**WHAT IS NEEDED**:
Pull out every line below containing the word "This".

BEGIN EXCERPTED RECORDS

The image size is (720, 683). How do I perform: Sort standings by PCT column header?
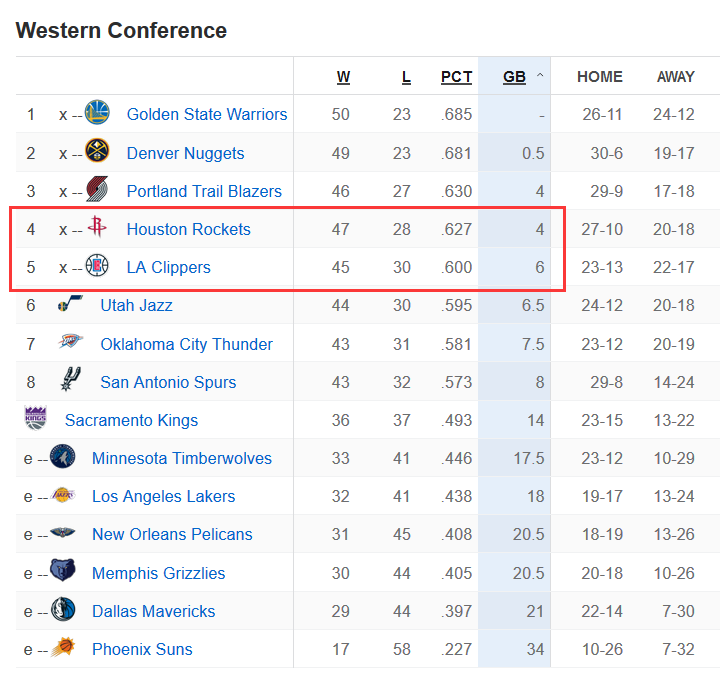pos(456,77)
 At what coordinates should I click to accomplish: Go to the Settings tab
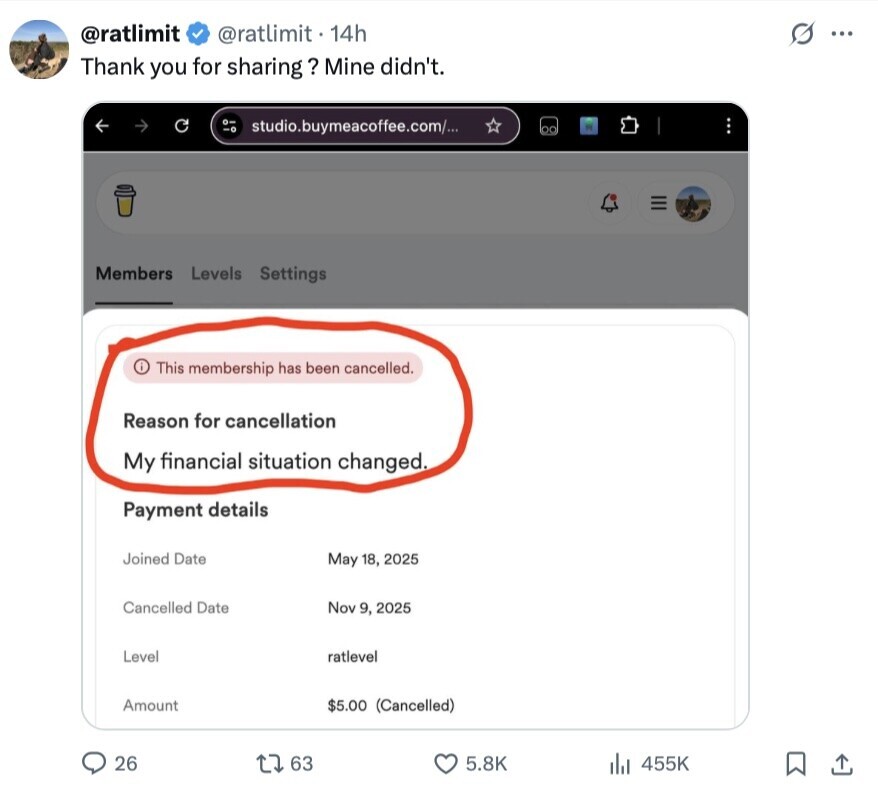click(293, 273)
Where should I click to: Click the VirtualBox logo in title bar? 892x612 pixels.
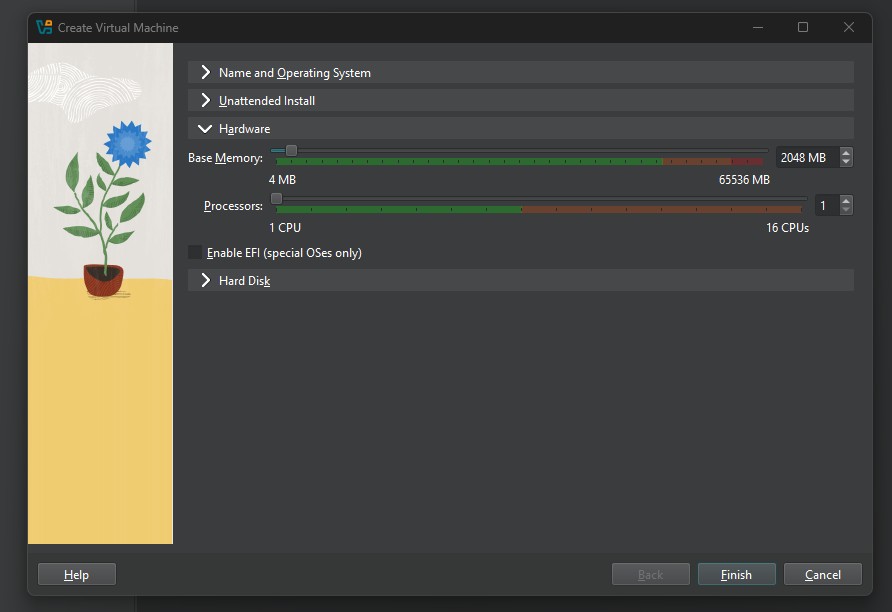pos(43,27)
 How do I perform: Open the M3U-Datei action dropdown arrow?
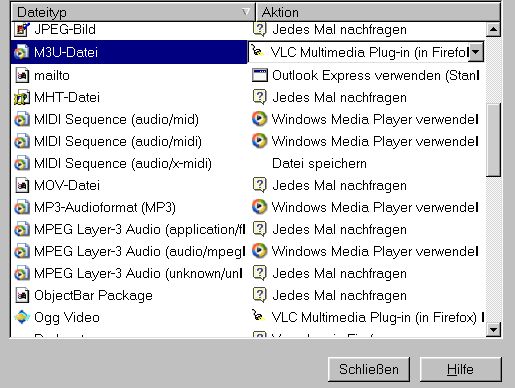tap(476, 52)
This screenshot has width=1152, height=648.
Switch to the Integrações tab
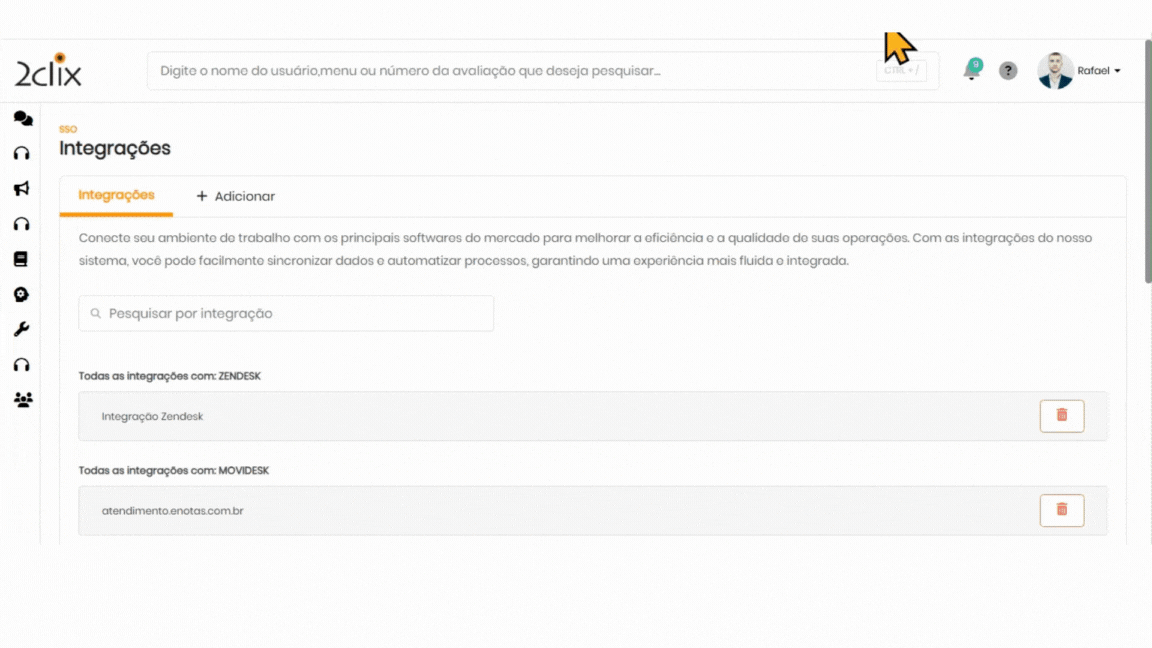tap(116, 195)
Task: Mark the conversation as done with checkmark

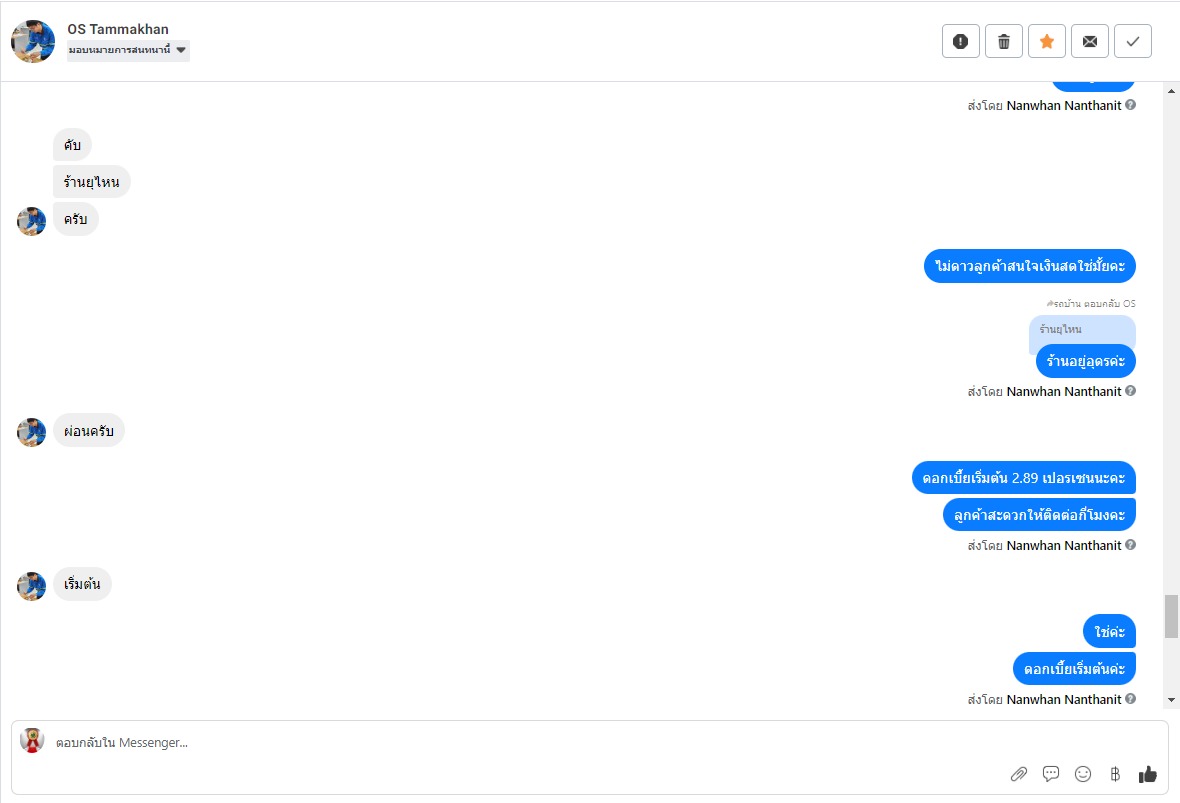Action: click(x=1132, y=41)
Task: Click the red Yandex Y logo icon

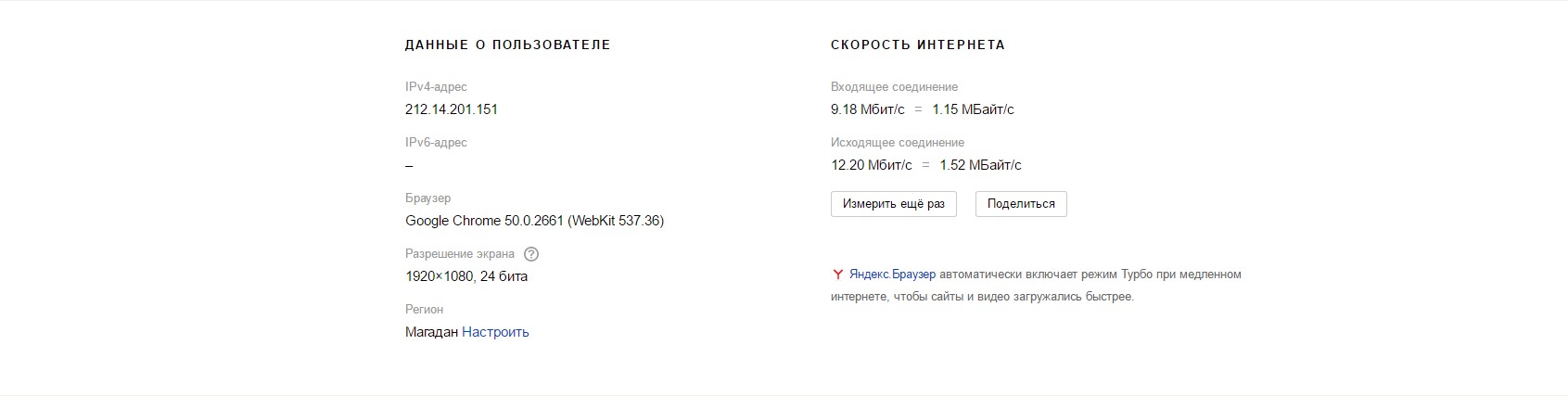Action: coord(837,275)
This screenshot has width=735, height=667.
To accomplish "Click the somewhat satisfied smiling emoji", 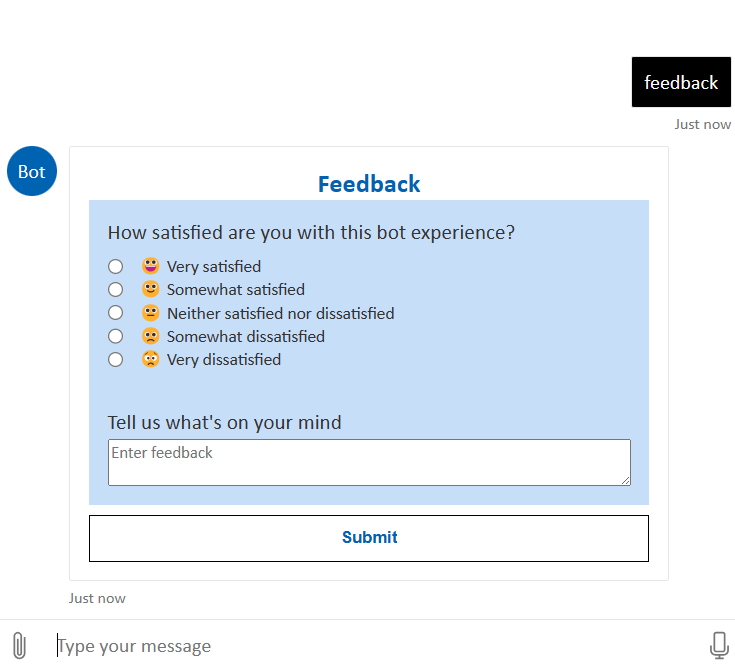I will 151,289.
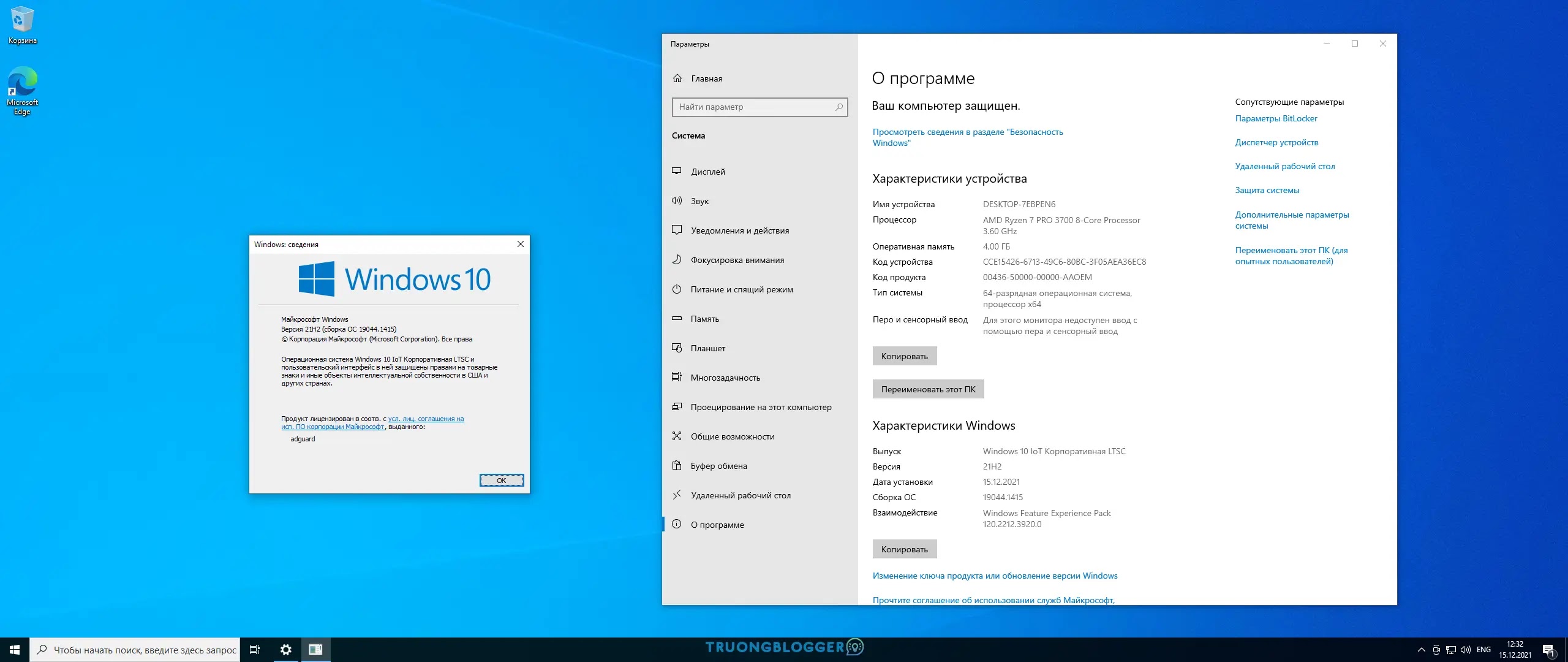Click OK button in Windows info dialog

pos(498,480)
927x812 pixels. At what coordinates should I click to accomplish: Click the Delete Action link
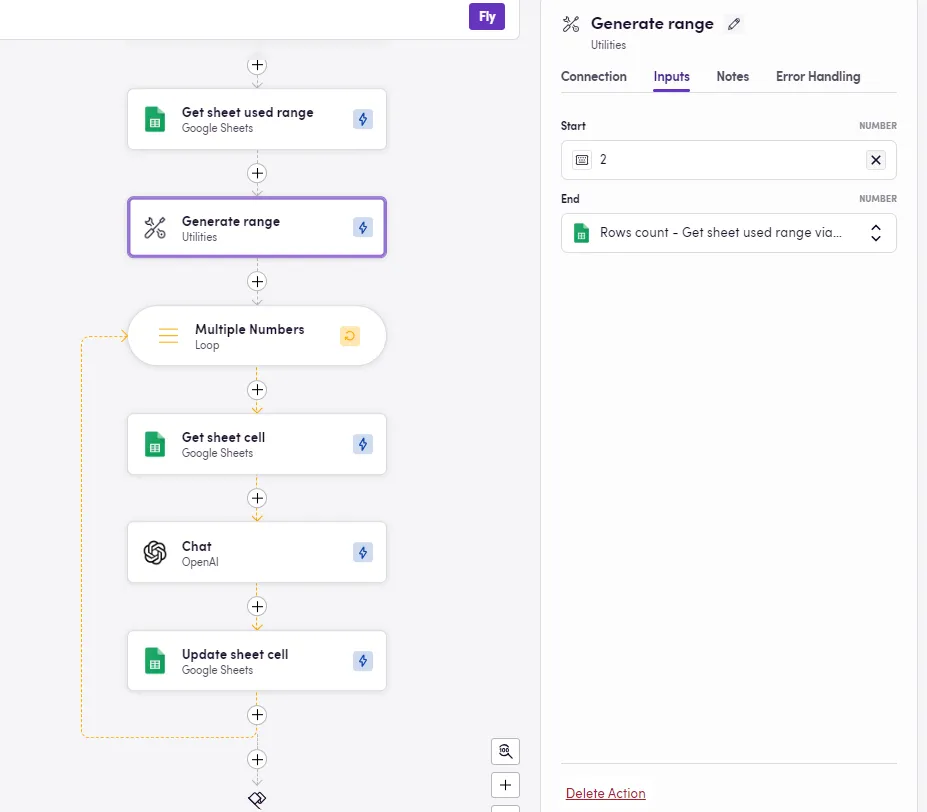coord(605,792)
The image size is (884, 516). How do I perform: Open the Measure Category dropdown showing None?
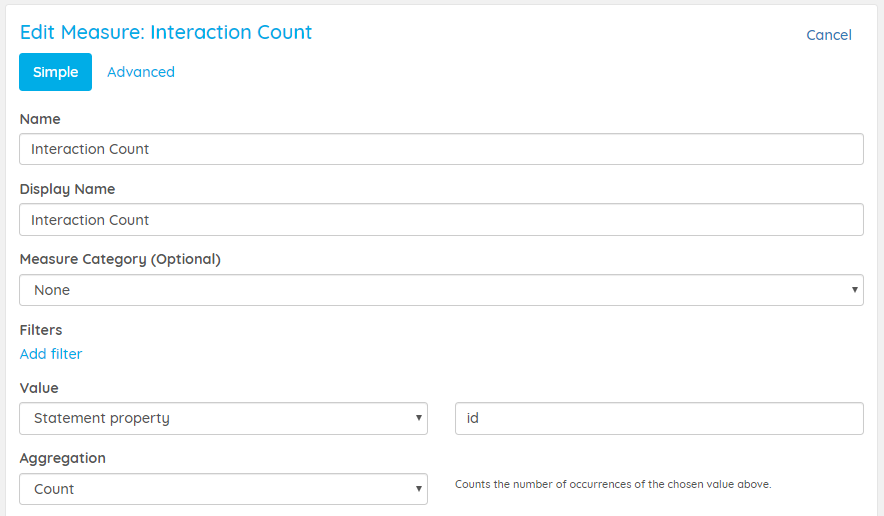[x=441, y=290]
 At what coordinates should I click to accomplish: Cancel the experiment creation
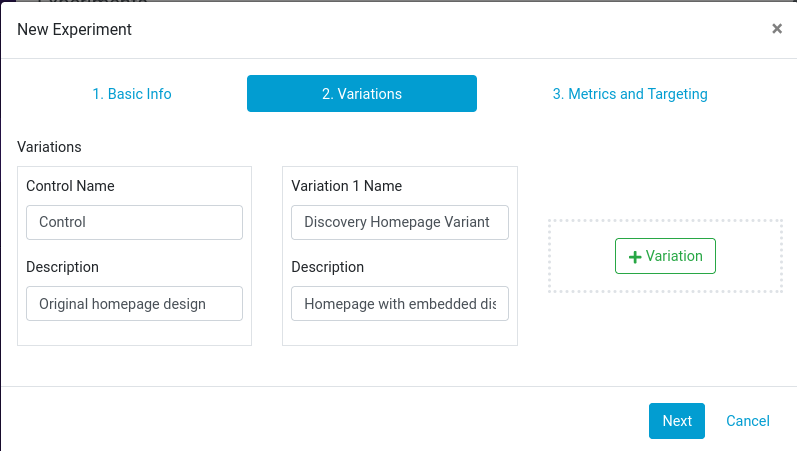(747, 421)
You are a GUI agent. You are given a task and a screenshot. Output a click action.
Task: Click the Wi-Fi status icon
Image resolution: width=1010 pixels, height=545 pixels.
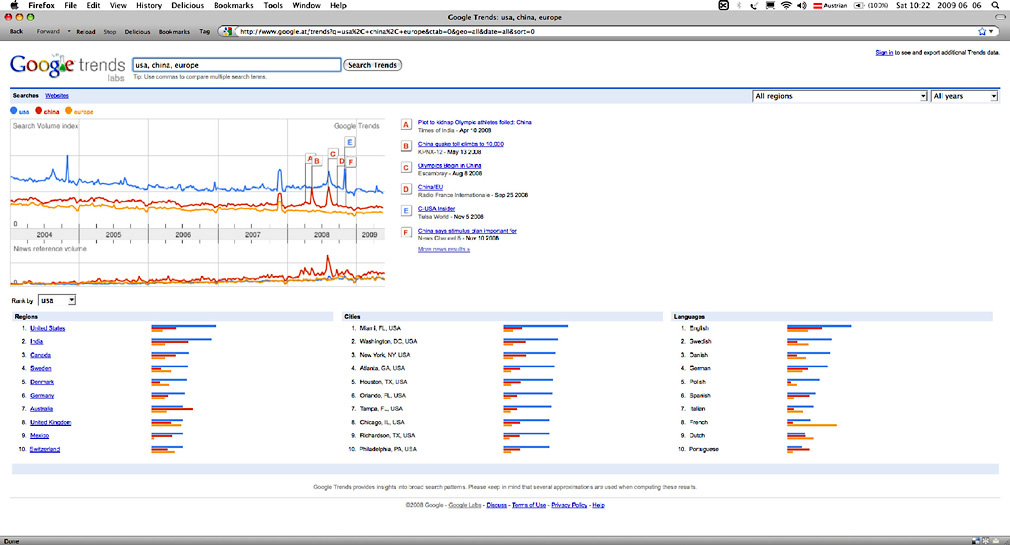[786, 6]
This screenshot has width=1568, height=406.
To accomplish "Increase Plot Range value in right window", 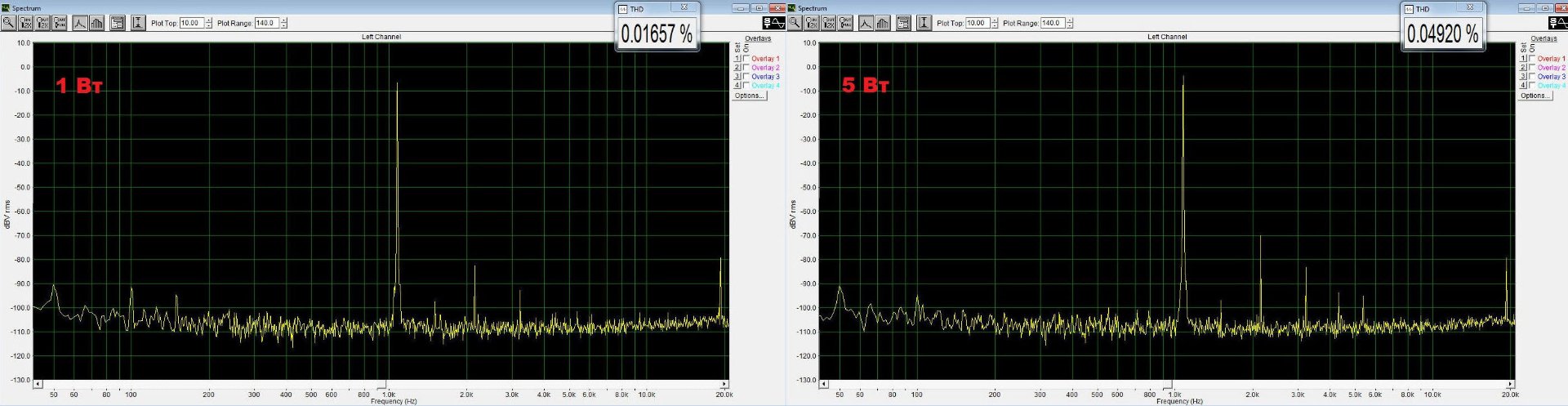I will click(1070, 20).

END EXCERPTED RECORDS

**RESULT OF THE TASK**:
This screenshot has width=1152, height=648.
This screenshot has width=735, height=667.
This screenshot has width=1568, height=406.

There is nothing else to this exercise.